Set Boundaries When Working from Home

Working at home sounds like the ideal mix of professional and personal life to more and more people. Although it allows workers to attend to family matters more easily by having a flexible schedule, successful telecommuting requires employees to stay focused so that working from home will be the positive experience it should be. 

The aim of staffing companies like Mom Corps is to find experienced professionals who can work flexible hours without sacrificing productivity. When that entails working at home, the parameters of that lifestyle should be set in advance. 

Get out of your pajamas 
To avoid lapsing into unproductive habits that can put a crimp in your best efforts, it helps to view yourself as the same professional you’d be at your company’s headquarters. While you don’t have to don office wear, it helps to get dressed in an outfit that’s presentable enough if you need to go on errands or meet a client for coffee. 

How you dress during the day will also affect your outlook. You’ll feel refreshed and confident if you’re dressed to take on a work day. 

“Have a set time, wake up, shower, and get dressed just as you would if you were commuting to a professional office space and you will be more productive,” Grant Cardone, author of “If You’re Not First, You’re Last,” told Fox Business News. 

An office at home, not a home office 
Set up a workplace in your home that’s viewed as more than a home office, which is typically where people browse online and pay their bills. Even if it’s shared space in your finished basement, section off your area and make it clear to your family that this is where you work. 

It helps to set a work schedule, but the beauty of working at home is that you can split your work schedule into segments. That gives you the flexibility to pick up your children from school or spend time with them in the afternoon and put in additional work hours in the evening. Again, the family – and any friends who may call you – need to know what your work hours are to avoid interruptions. 

By setting a schedule that works for employees and their companies, a message is sent to businesses that flexible staffing can be a benefit to both. 

Stay organized 
A to-do list will help keep the most dedicated procrastinator on target. Knowing you have to meet daily deadlines or make a certain amount of headway on a long-term project will get you to finish these tasks more easily. Break down projects into several steps so there’s a feeling of satisfaction as you make progress toward reaching the endpoint. 
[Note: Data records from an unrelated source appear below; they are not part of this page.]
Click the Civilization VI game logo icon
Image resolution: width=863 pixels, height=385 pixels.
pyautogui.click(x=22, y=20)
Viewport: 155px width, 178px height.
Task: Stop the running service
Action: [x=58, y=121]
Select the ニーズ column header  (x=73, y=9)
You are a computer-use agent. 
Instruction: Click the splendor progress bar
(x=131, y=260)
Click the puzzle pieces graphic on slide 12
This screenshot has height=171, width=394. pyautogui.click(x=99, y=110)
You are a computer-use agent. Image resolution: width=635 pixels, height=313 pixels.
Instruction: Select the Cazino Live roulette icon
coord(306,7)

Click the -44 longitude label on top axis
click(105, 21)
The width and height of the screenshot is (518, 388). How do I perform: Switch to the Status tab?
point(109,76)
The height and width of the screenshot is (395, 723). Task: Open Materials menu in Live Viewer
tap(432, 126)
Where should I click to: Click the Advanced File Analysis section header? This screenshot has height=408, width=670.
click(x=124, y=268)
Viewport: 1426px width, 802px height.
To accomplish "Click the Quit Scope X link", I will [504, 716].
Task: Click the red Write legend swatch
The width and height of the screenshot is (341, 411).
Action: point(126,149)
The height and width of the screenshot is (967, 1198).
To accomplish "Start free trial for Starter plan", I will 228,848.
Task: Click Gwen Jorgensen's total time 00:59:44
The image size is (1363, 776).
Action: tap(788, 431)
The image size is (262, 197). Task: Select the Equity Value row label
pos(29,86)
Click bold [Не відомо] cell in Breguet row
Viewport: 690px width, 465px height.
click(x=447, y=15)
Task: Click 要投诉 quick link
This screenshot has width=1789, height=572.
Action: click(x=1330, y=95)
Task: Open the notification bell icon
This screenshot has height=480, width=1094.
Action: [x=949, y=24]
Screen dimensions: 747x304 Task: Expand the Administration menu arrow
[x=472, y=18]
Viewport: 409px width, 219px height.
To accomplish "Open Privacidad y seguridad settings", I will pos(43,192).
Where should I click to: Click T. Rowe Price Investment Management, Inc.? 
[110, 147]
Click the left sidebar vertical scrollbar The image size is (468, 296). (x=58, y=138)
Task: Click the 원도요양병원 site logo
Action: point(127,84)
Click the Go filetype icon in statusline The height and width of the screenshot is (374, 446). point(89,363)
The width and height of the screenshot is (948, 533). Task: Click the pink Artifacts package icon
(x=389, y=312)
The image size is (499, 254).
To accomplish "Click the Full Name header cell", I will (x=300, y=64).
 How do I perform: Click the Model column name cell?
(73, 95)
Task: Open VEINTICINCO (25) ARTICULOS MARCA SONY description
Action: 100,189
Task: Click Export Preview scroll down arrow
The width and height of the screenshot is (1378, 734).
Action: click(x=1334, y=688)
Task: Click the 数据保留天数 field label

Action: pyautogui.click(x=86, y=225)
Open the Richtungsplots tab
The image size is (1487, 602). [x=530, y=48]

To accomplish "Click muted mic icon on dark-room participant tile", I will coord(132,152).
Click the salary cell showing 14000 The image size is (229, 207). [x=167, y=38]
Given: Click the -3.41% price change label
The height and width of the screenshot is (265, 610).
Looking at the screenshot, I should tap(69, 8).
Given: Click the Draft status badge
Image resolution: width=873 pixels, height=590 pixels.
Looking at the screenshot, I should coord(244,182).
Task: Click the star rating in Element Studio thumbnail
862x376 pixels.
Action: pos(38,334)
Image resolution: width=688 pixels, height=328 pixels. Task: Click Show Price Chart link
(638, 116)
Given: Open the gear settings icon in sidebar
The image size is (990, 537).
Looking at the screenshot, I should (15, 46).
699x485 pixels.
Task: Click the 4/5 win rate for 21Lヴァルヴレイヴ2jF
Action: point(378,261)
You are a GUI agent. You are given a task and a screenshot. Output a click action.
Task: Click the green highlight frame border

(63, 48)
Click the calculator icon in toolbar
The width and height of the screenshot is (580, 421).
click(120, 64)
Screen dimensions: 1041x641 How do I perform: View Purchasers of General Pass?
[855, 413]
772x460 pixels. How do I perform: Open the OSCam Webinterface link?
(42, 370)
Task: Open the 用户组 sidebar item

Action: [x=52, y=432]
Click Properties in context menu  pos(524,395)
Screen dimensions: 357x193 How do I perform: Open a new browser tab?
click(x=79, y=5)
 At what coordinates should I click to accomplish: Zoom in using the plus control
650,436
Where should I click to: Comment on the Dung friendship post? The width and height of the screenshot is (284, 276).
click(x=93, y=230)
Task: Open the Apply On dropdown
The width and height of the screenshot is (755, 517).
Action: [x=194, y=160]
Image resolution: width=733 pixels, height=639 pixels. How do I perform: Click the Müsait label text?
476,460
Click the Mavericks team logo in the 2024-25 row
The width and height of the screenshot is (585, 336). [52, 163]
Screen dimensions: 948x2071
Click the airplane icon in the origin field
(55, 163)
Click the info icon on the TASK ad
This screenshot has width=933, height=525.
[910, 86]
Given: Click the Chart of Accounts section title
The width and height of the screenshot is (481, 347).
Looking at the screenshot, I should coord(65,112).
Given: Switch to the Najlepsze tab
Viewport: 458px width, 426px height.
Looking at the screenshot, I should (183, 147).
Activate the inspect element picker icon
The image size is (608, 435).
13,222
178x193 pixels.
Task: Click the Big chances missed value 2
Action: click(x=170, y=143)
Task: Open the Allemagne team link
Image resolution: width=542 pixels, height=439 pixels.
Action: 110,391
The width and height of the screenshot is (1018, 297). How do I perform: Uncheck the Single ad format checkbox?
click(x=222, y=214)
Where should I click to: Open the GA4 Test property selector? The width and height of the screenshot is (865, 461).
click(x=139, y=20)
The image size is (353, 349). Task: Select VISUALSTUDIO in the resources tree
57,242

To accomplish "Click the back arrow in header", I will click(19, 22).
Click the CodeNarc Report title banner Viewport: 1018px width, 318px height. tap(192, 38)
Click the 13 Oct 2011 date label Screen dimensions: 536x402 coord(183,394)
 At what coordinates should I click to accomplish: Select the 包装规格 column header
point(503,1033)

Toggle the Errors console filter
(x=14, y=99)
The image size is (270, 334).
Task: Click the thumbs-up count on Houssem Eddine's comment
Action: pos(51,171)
In addition, schedule your work time according to your natural period of productivity. If you’ve always been an early riser, don’t waste your best hours on a second or third cup of coffee. Clock some work hours before a mid-morning break. Those who need time to settle in may find afternoon and evening hours are more productive. However, late starters should always be working ahead in case they have to check in with the boss or colleagues in the morning to show what they’ve accomplished. 

Breaks are allowed 
In fact, breaks are recommended by Business Insider. People need to stretch, rest their eyes so they don’t become strained by constant computer time and let their minds wander a bit. It’s the proverbial coffee break, but home-style. 

While break time may be an excellent time to throw in a load of laundry or wash the dishes, don’t let household chores intrude on your work hours. Multitasking can be very distracting if it takes you off-topic when you’re trying to finish a project.